Avoiding Semiconductor Failures - The Expanding Role of Quartz
Although world demand for semiconductors is expected to continue its rebound in the near future, whether up or down, the industry will always be among the most uniquely demanding and competitive. Among the factors affecting fabricators’ abilities to compete in this volatile market are continuous increases is product performance as well as increased manufacturing productivity.
While the range of semiconductor-dependent devices continues to widen, industry studies show that sizable semiconductor failure rates (often depending on application complexity), can quickly blunt a fabricator’s competitive edge.
Some of the avoidable stress factors effecting semiconductor reliability include process impurities, wafer sag (deformation), and high temperature failures (aside from more obvious mechanical and environmental problems). The avoidance of these problems have led many fabricators to choose fused quartz as the material of choice for semiconductor wafer processing as well as laboratory and testing applications.
Physical properties such as hardness, chemical purity, resistance to high temperatures and corrosion, and electrical insulation make structures composed of fused quartz ideal for various industries. These include various semiconductor applications as well as fiber optic and photovoltaic (solar) cell manufacturing, and laboratory ware.

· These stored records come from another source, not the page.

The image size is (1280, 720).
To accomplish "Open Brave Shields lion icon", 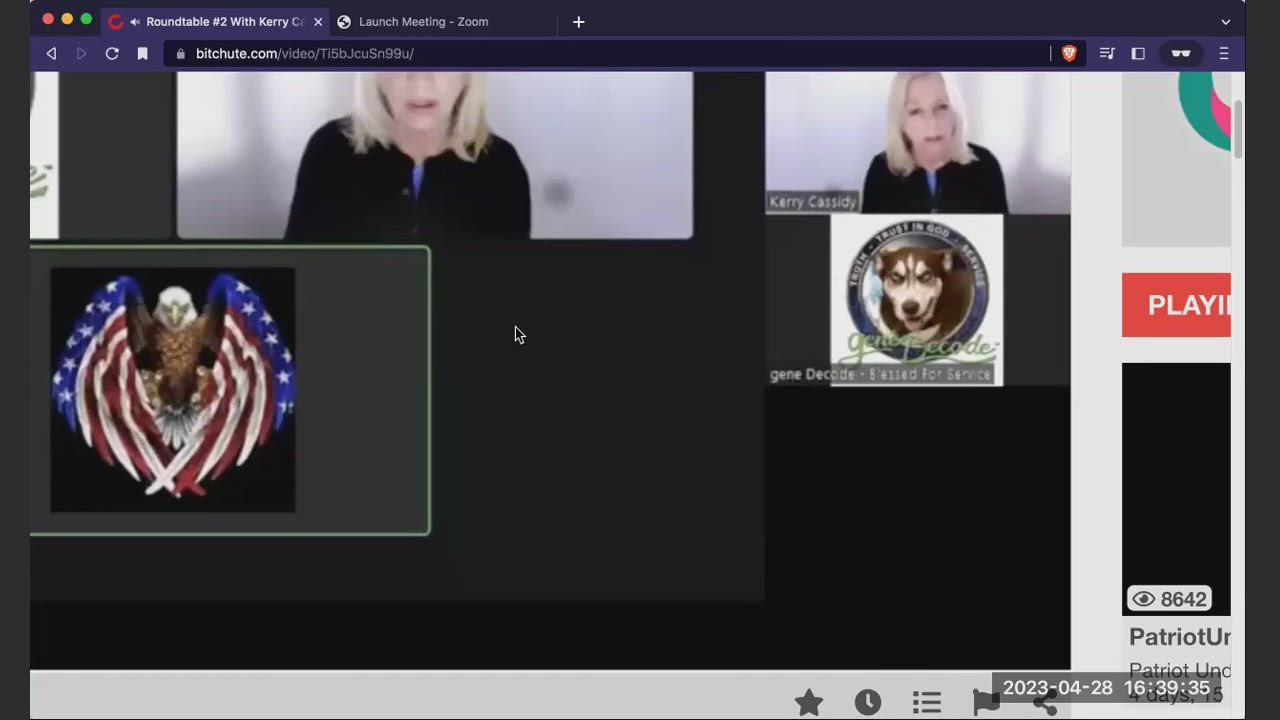I will [x=1069, y=54].
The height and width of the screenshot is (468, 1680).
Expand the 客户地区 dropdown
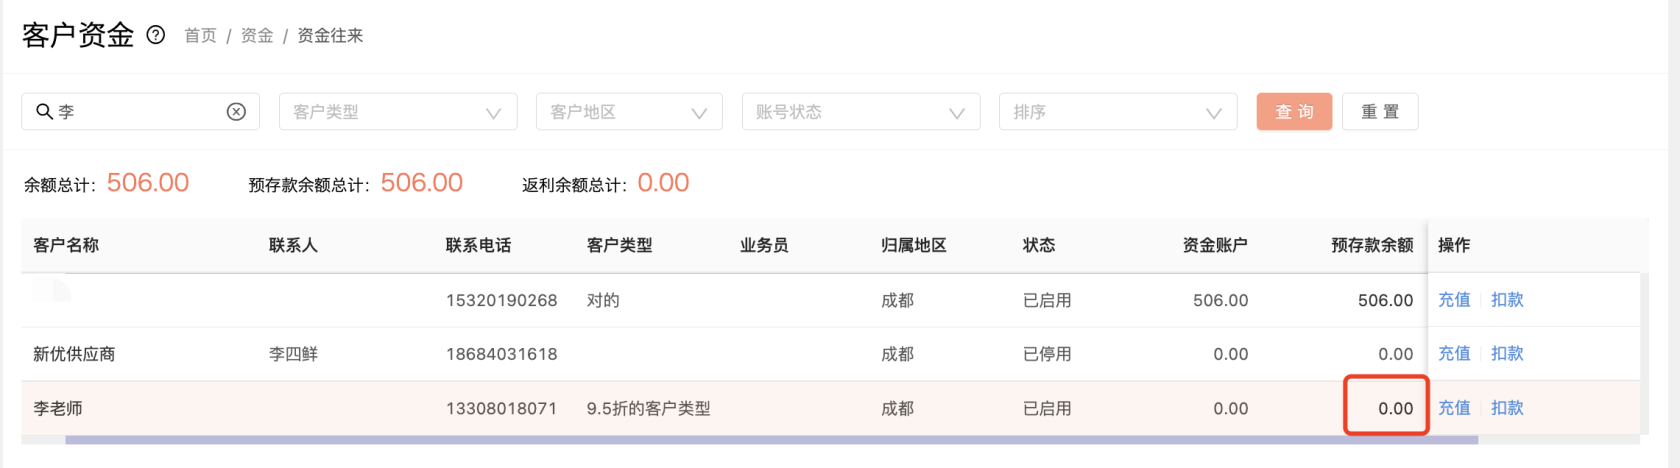629,112
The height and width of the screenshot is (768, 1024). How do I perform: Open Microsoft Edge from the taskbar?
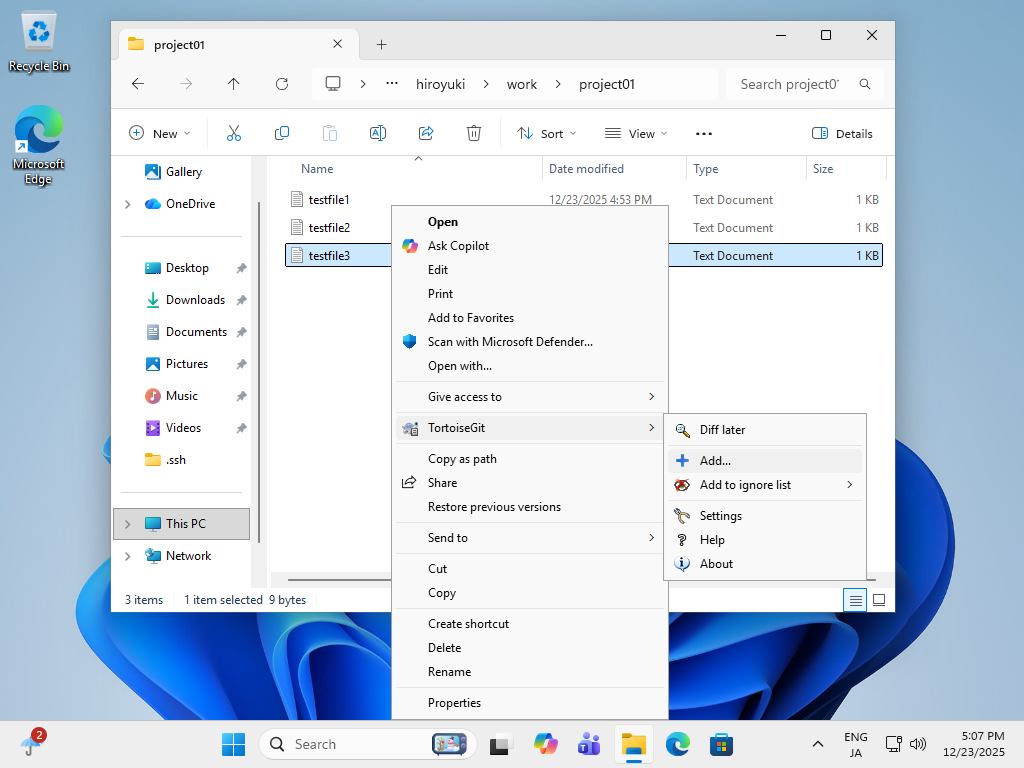(x=678, y=744)
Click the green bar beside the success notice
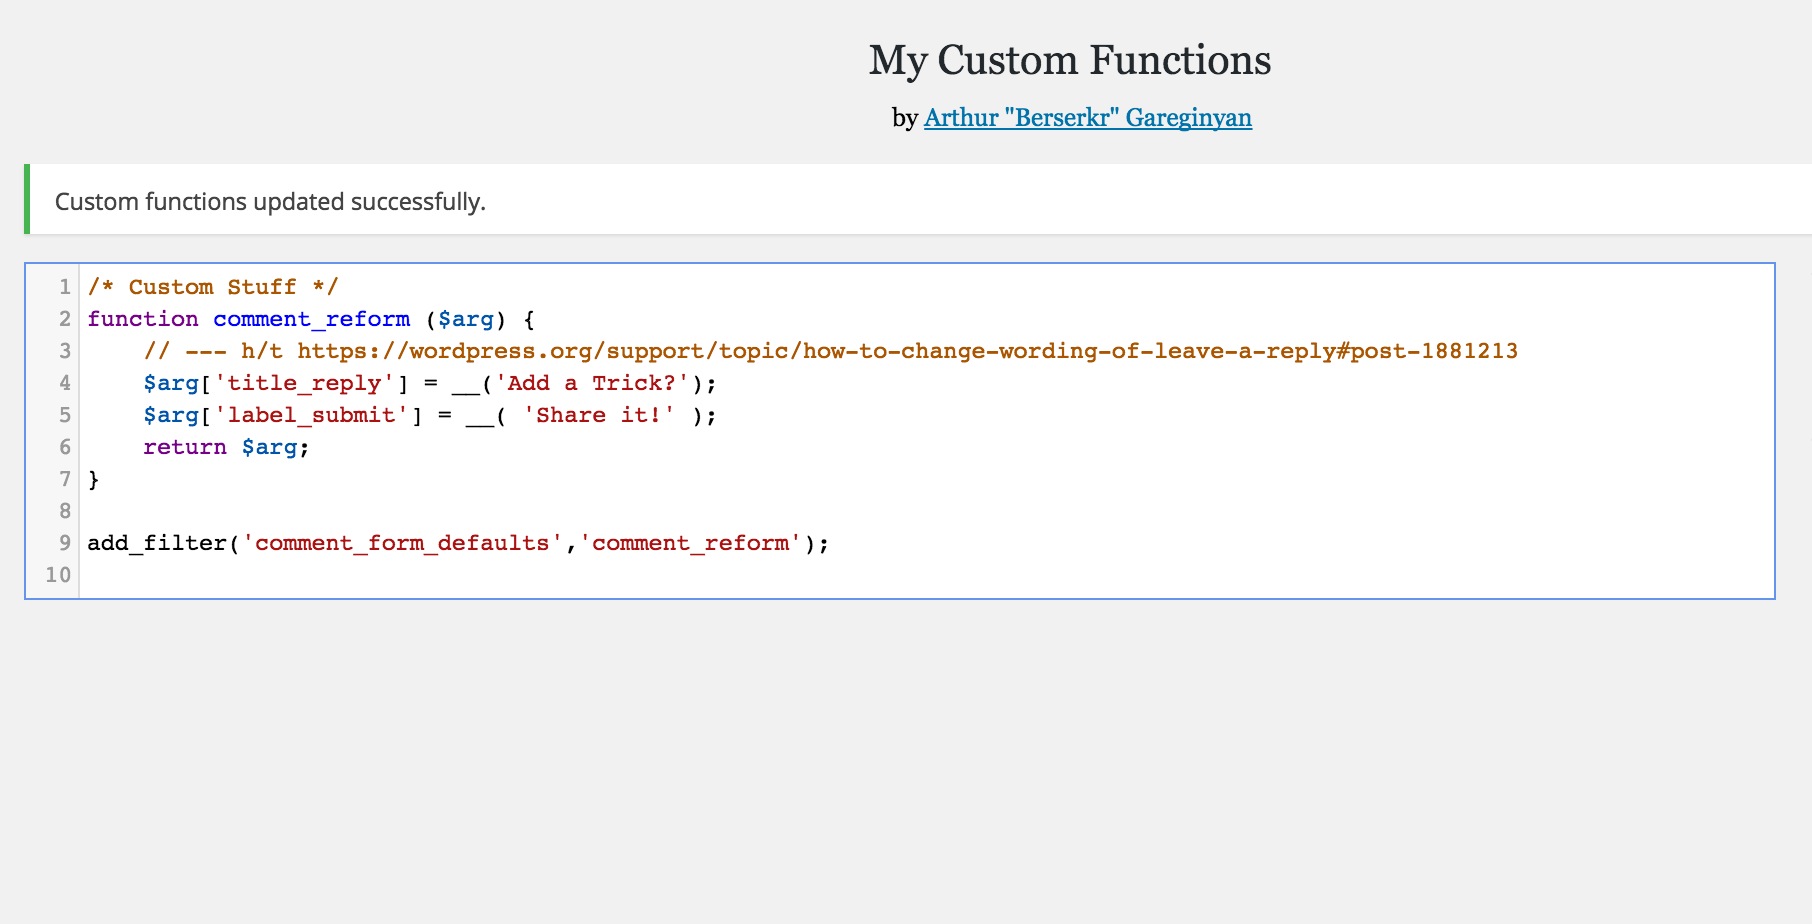 click(x=27, y=200)
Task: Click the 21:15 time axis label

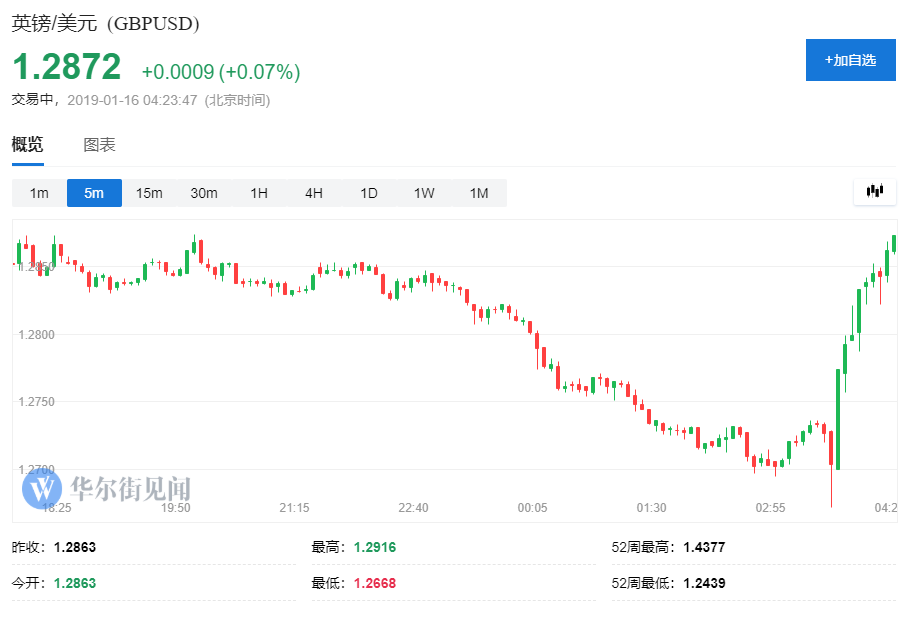Action: tap(294, 508)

“Fused quartz is one of the purest materials available, having a nominal purity of up to 99.996 percent,” explains James Horvath, President of Technical Glass Products (TGP), Painesville, OH, one of the nation’s largest distributors and fabricators of fused quartz material. “The purity of quartz is highly beneficial to semiconductor fabricators, since even trace amounts of impurities will be transported to silicon wafers and wreak havoc on performance, often making them unacceptable. For example, the presence of any number of impurities can alter the performance of dopants (e.g. phosphorous or arsenic), creating the occasion for lag, thereby interfering with semiconductor performance. Even trace amounts of alkali can reduce wafer yields.”
Horvath says that the exceptional purity of quartz is unsurpassed in the glass industry, and are much superior to borosilicate products. He adds that the optical purity of quartz that may be equally important to many users in laboratory environments because a relatively broad range of light wavelengths to pass unimpeded through clear quartz ware, which is vital to many laboratory applications.
Another important property of quartz that relates directly to wafer processing is that its mechanical stability provides the ability of the material to withstand high temperatures. Fused quartz products can be heated to 1150 degrees C (under minimal load conditions), making quartz tubing an excellent furnace chamber for processing silicon wafers. This is significant in silicon wafer production because sag is virtually eliminated, and a longer furnace lifespan is assured. For superior performance at higher temperatures, Type 214 LDH furnace tubing gives process engineers a better balance between the effects of higher temperatures and heavier wafer loads.
Leading suppliers offer a broad range of products that are used in semiconductor fabrication. For example, Technical Glass offers an exceptional line of raw material and semiconductor fabrication ware, including plasma chambers, epitaxial systems, bell jars, tubing up to 400 mm, and many other items.
Fused quartz stock is available in a variety of standards that provide different properties to industry engineers. The following are examples supplied and manufactured by Momentive Performance Materials, a world leader in manufacturing of high-purity fused quartz products:
• Type 214 clear quartz tubing and rod offers minimal air lines and inclusions, and are often chosen for wafer production due to excellent dimensional stability.
• Type 214 LD [large diameter] clear fused quartz tubing offers the same excellent properties as Type 214, but is used for diffusion, oxidation and LPCVD (low-pressure chemical vapor deposition) processing.
• Type 124 fused quartz offers high purity but contains some fine bubbles. Available in a variety of shapes and sizes, it is an economical product used to fabricate wafer carriers.
• Type 012 Ingots - Clear synthetic fused silica ingots in the same form as 124. Its ultra high purity makes it useful for plates and discs used in the most critical semiconductor processes.
“In many instances, in addition to product selection, semiconductor industry customers should also consider what technical services are needed,” Horvath advises. “Highly experienced quartz glass blowers should offer a full range of ancillary services, including assistance with product design, applications and specifications, fabrication services, machining and assembly, and repair.”